Employer Contributions – The Corporation does not match elective deferrals pursuant to the Plan.


Participant Accounts


Each participant’s account is credited with his or her contribution and an allocation of Plan earnings or losses, and charged with an allocation of administrative expenses. Allocations are based on participant account balances, as defined in the Plan. The benefit to which a participant is entitled is the amount that can be provided from the participant’s vested account.












1. Plan Description (continued)


Vesting


A participant shall at all times have a 100% non-forfeitable interest in the value of his/her account attributable to all contributions made plus or minus investment earnings and losses thereon and related administrative costs.


Transfers from Other Companies’ Qualified Plans


Participants who have an interest in any other qualified employee benefit plan (as described in Section 401(a) of the Internal Revenue Code) may transfer the distributions from those plans directly into the Plan at the discretion of the Administrative Committee of the Corporation (the Plan Administrator).  Participants’ contributions on the accompanying statement of changes in net assets available for benefits for the year ended December 31, 2005 included approximately $87,000 of rollovers from other qualified employee benefit plans.


Distributions


A participant who has attained age 59-1/2 may elect, by filing an application with the Administrative Committee, to withdraw any amount up to 100% of the vested portion of his/her account, for any reason. For participants who have not attained age 59-1/2, the reasons for such withdrawals are restricted to those defined in the Plan.


Upon termination of employment, a participant can elect to have his or her account balance distributed in a single lump sum cash distribution, if requested by the participant. As an alternative, the participant may also elect to leave the related funds in the Plan or transfer the related funds into another qualified plan.


Participant Notes Receivable


An active participant may borrow from his/her account a minimum of $1,000 up to a maximum equal to the lesser of (1) a total of $50,000 of borrowings within one year or (2) 50% of the participant’s vested account balance. Loan terms range from one to five years or up to ten years for the purchase of a primary residence. The loans are secured by the balance in the participant’s account and bear interest at the prime rate at the time of borrowing plus 2%. As of December 31, 2005, interest rates ranged from 6.0% to 11.5%. Principal and interest are collected each pay-period through payroll deductions. Loan defaults of approximately $38,000 for the year ended December 31, 2005 are reported as distributions in the accompanying statement of changes in net assets available for benefits.
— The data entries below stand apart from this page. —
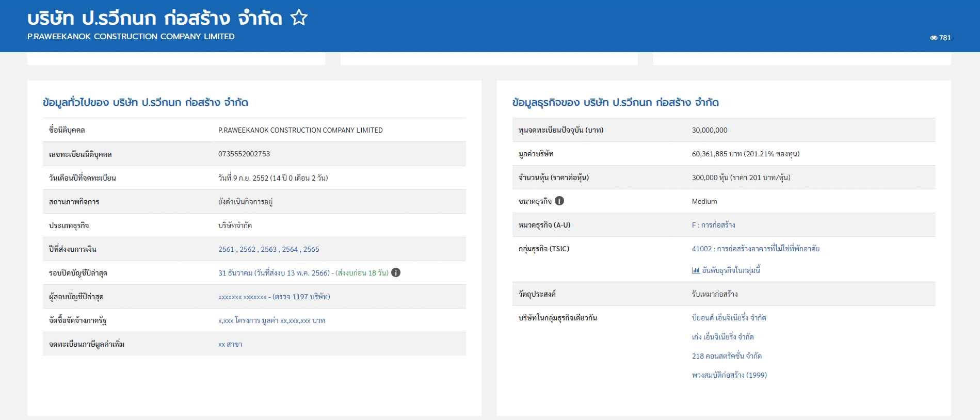This screenshot has height=420, width=980.
Task: Open financial year 2565 link
Action: pos(311,249)
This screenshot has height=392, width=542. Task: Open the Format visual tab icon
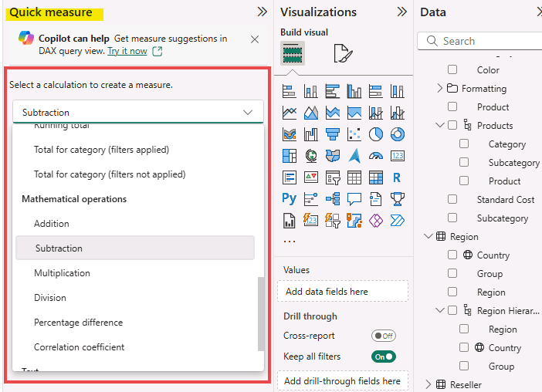pos(342,53)
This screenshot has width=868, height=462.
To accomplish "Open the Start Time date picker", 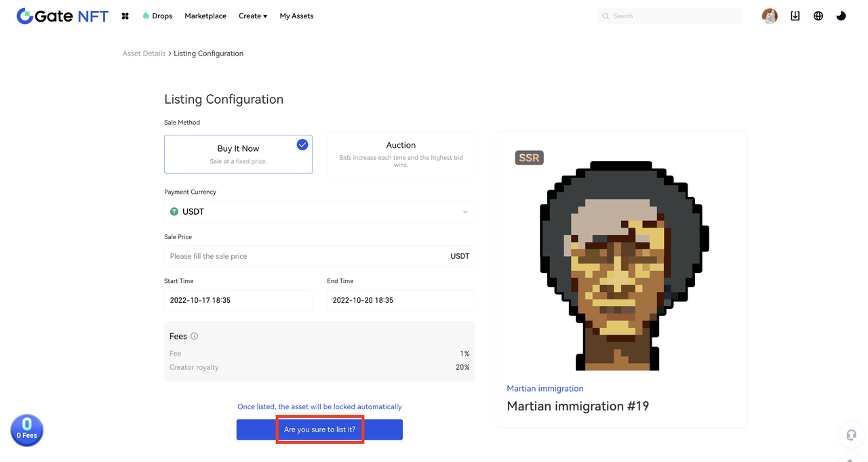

2. Summary of Significant Accounting Policies


Use of Estimates


The preparation of financial statements in conformity with accounting principles generally accepted in the United States of America requires management to make estimates that affect the reported amounts of assets and liabilities and disclosure of contingent assets and liabilities at the date of the financial statements and the reported amounts of additions to and deductions from the net assets available for benefits during the reporting period. Actual results could differ from those estimates.


Basis of Accounting


As of December 31, 2004 and for the five month period ended May 31, 2005, the accounting records of the Plan were maintained by Schwab Retirement Plan Services, Inc., a subsidiary of the Charles Schwab Corporation (Schwab) and the Plan’s assets were maintained by Charles Schwab Trust Company, also a subsidiary of Schwab. For the period from June 1, 2005 through December 31, 2005, the accounting records of the Plan and the Plan’s assets were maintained by Wachovia Bank, N.A. (Wachovia).  


The participants’ account balances are determined on the cash basis of accounting; however, the accompanying financial statements are presented on the accrual basis.
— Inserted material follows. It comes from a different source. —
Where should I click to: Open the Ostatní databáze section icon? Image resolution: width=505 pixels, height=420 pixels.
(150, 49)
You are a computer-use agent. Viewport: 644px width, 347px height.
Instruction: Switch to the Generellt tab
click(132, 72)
Investment Valuation and Income Recognition


Investments are stated at fair value based on quoted market prices.  For investments without quoted market prices, the net asset value is calculated and verified on a daily basis by the respective trusts and reported to the trustee.  Securities that are traded on a national securities exchange are valued at the last reported sales price on the last business day of the year.  Participant notes receivable are valued at cost, which approximates fair value.


Purchases and sales of securities are recorded on a trade date basis. Interest income is recognized on the accrual basis of accounting. Dividends are recorded on the ex-dividend date.


Administrative Expenses


Expenses incurred by Wachovia, Schwab or the Plan Administrator in the performance of their duties may be paid by the Plan or the Corporation at the Corporation’s discretion.  The Plan pays all recordkeeping and investment expenses.  Certain other administrative expenses of the Plan, including fees for legal and auditing services, are paid directly by Bairnco on behalf of the Plan and are not included in the statement of changes in net assets available for benefits. During the year ended December 31, 2005, Bairnco paid administrative expenses of approximately $18,000.  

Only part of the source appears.